A settembre 2021 è stata annunciata a Torino la nascita di Vento, “il primo startup studio non-profit italiano che aiuta i giovani a creare da zero aziende disruptive”. Ma cosa sono gli startup studio? Come funzionano? E perché sono interessanti per il settore?

Non solo incubatori

Rispetto ai tradizionali incubatori e acceleratori, all’interno dei quali giovani aziende vengono accompagnate e sostenute nello sviluppo e nella crescita delle proprie idee innovative, gli “startup studio”, o “venture builder”, sono caratterizzati da un diverso approccio: il punto di partenza, nel loro caso, non è l’idea della singola startup, bensì l’analisi del mercato e delle sue tendenze più promettenti; in base a questa analisi, uno startup studio crea il proprio portafoglio di giovani società innovative, ponendosi come generatore di nuovo business, una sorta di “fabbrica di startup”.

Lo startup studio, o venture builder, parte da una domanda del mercato, anche latente, a cui dare risposta. Da lì, mette su, da zero, la sua squadra, costituita da startup di qualità e a basso rischio che lavoreranno su un numero selezionato di progetti. Un modello incentrato sulla scalabilità veloce, adeguatamente studiato e pianificato, volto ad una rapida e proficua immissione sul mercato.

• Dati forniti
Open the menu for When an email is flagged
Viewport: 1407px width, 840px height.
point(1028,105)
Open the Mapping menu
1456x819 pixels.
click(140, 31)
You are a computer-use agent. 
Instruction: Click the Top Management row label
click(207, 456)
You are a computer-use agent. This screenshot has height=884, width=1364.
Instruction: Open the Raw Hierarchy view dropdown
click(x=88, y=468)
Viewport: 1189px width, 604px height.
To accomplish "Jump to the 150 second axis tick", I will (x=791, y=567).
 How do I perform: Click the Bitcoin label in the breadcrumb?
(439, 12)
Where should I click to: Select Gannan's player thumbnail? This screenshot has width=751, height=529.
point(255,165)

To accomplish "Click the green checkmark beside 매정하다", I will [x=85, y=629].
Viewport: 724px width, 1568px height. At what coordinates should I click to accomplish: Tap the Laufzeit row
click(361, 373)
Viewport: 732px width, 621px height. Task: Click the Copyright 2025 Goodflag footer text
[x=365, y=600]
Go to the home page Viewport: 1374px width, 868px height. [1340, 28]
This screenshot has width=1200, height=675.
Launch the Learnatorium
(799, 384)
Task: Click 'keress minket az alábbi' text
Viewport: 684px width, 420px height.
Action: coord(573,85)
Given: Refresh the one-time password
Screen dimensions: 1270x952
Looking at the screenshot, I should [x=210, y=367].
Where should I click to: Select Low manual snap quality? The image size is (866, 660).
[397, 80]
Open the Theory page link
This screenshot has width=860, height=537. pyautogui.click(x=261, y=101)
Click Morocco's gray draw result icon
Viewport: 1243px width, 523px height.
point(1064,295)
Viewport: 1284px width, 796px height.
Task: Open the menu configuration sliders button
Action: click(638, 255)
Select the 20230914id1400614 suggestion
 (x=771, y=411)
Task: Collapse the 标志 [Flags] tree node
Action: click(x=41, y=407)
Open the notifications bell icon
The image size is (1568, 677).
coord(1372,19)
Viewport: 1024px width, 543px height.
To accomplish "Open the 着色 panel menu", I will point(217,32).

• Obiettivo 1
Nel brano sugli startup studio, che cosa costituisce il punto di partenza di uno startup studio al posto dell'idea della singola startup?
• Obiettivo 2
Trascrivi dal brano sugli startup studio il passo che comincia con "Lo startup studio, o" e prosegue fino a "immissione sul mercato." incluso.

• Risultato corretto 1
L'analisi del mercato e delle sue tendenze più promettenti.

• Risultato corretto 2
Lo startup studio, o venture builder, parte da una domanda del mercato, anche latente, a cui dare risposta. Da lì, mette su, da zero, la sua squadra, costituita da startup di qualità e a basso rischio che lavoreranno su un numero selezionato di progetti. Un modello incentrato sulla scalabilità veloce, adeguatamente studiato e pianificato, volto ad una rapida e proficua immissione sul mercato.